My friend Kyle Jordan did a solo and a dance routine that made the audience scream like they’d just seen the Beatles. Kyle is wonderfully talented, almost done with his Ph.D., and he’s drop-dead gorgeous. (Memo to the Columbus guys: Why on earth is he still single?)
By halfway through the week, “You Can’t Stop the Beat” had become the unofficial theme song of the festival. Every morning I sang “You Can’t Stop the Beat” in the shower. Badly, because I’m just on stage crew and not an actual singer. Every evening, “You Can’t Stop the Beat” helped dance me back to sleep, whether I wanted it to or not. I got so sick of hearing it in my head that I started referring to it as “THAT SONG.”
“You know,” said Scott in one of his usual bursts of insight, “‘that song’ is SO heterosexual.”
It is. It’s straight, idealistic, and one of the most utterly normal parts of the entire John Waters oeuvre–even counting the part about the Christmas ham, it’s on the whole pretty normal. It’s about first love, and when a boy meets… a girl, and when a girl falls for… a boy. It’s about the way things are supposed to be, and how natural they all are.

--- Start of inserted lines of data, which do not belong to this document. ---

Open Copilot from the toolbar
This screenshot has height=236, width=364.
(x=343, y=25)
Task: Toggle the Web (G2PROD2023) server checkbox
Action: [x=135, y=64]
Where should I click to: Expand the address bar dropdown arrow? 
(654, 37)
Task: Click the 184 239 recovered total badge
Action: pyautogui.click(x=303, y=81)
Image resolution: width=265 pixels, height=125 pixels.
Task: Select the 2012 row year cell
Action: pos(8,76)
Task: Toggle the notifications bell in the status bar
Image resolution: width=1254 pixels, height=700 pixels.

And remarkably, we feel all those things too, in our own way.
Our performances of that song–and indeed, the original song itself–These things were emphatically not parodies. They were not subversions. Much like our re-appropriation of gospel, these songs were entirely real, entirely sincere. They weren’t a plea for legitimacy so much as they were simply a natural expression of legitimacy itself.
So it was with the lesbians singing about their children, and with the gay men singing about their parents, and with practically everyone singing about God, and family, and patriotism. But no, I’ll spare you the patriotism…
It was not to say, “See how normal we are.” Instead it was, “Welcome to our lives.”
“Welcome to our lives” was also the theme of Diverse Harmony’s introductory multimedia presentation. Diverse Harmony is more than just a gay chorus: Based in Seattle, they are a group of young people, aged 14-22, who identify as gay, lesbian, bisexual, or transgender–plus their friends and family. As if that weren’t enough, they also happen to sing.
Diverse Harmony not only sang well, but they showed us the future. They did so not merely in their youth, but in the very fact of gay youth itself: For far too long, others–and even we ourselves–have identified the gay community as a group of adults, detached, rootless, childless, estranged even from our parents. Diverse Harmony challenges all of that–And more power to them.
In our case, integration isn’t about crossing a color line. It’s about returning to our families–the families that, truth be told, we never really wanted to leave in the first place.